Briefing the Diplomatic corps on Wednesday at the Ministry of Foreign Affairs, Minister Peiris said that the Government of Sri Lanka was fully aware of the severe hardships of the people and its magnitude with the most pressing issues being power cuts, shortage of gas, fuel and essential medicines.
Sri Lanka may run out of diesel by the end of this month with the USD 500 million line of credit extended by India for fuel purchase exhausting fast amidst the unprecedented shortage of foreign reserves.
According to officials, fuel shipments to Sri Lanka started coming in late March due to the urgency of the situation although they were scheduled to start from April 1.
Three more Indian shipments are due on April 15, 18 and 23 and the facility would be fully exhausted by then unless the Sri Lankan government sought for a further extension from India, they said.
The Sri Lanka Medical Association (SLMA) has also warned President Rajapaksa about the shortage of even the most essential medicines in the island nation due to the forex-related economic crisis.
The SLMA says medicine, equipment and reagents are in short supply in the health sector.
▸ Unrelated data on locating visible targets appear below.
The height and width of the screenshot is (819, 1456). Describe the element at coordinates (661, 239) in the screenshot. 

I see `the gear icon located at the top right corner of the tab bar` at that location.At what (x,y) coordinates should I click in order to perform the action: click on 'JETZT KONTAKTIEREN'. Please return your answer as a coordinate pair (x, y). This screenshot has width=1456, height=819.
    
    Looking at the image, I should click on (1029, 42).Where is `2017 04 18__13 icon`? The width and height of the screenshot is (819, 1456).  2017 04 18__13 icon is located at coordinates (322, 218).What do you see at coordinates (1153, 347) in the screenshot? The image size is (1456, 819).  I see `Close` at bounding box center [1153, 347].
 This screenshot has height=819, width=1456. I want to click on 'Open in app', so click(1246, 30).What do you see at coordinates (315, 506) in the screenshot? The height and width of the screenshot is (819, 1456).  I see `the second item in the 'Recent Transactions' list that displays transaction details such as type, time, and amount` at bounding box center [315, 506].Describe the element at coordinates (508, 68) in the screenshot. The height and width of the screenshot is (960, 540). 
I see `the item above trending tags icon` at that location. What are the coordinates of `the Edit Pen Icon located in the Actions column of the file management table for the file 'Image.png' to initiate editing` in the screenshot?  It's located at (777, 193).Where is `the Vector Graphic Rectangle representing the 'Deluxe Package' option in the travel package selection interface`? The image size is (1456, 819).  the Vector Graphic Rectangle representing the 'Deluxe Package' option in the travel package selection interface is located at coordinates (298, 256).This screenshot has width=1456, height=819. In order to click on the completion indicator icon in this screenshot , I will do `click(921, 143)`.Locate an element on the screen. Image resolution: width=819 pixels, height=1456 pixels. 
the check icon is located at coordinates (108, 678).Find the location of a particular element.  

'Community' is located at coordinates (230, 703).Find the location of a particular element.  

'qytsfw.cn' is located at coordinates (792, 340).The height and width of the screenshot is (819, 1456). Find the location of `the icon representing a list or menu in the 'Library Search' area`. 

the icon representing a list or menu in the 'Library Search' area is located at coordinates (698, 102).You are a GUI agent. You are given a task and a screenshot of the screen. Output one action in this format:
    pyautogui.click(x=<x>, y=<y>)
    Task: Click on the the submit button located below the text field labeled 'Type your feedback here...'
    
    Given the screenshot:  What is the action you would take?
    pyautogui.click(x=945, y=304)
They have stopped routine surgery in order to reserve the available facilities for life-threatening emergencies. It has sought a meeting with the president to discuss a contingency plan.
Leaders from 23 business associations representing export, import and logistics firms also asked the lawmakers to "act responsibly and resolutely to implement remedial solutions to halt and then reverse the rapidly deteriorating situation."
The associations warned that their industries, which collectively earn around USD 16.7 billion annually through merchandise and service exports, would come to a standstill if the current situation continues.
President Rajapaksa has defended his government's actions, saying the foreign exchange crisis was not his making and the economic downturn was largely pandemic driven with the island nation's tourism revenue and inward remittances waning. The government has blamed the public protests as politically motivated and accused the Opposition party JVP of organising them.
On Thursday night, a group of protesters tried to break barricades opposite the Temple Trees in Colombo, the prime minister's office-cum- residence.
Public and semi-public sector employees on Friday launched an island-wide one-day strike to protest against the government. Many government institutions across the country have become inactive due to the token strike by the employees of state and semi-state institutions.
Sri Lanka is facing its worst economic crisis since gaining independence from the UK in 1948. An Indian credit line in a special economic relief package has only provided a temporary solution.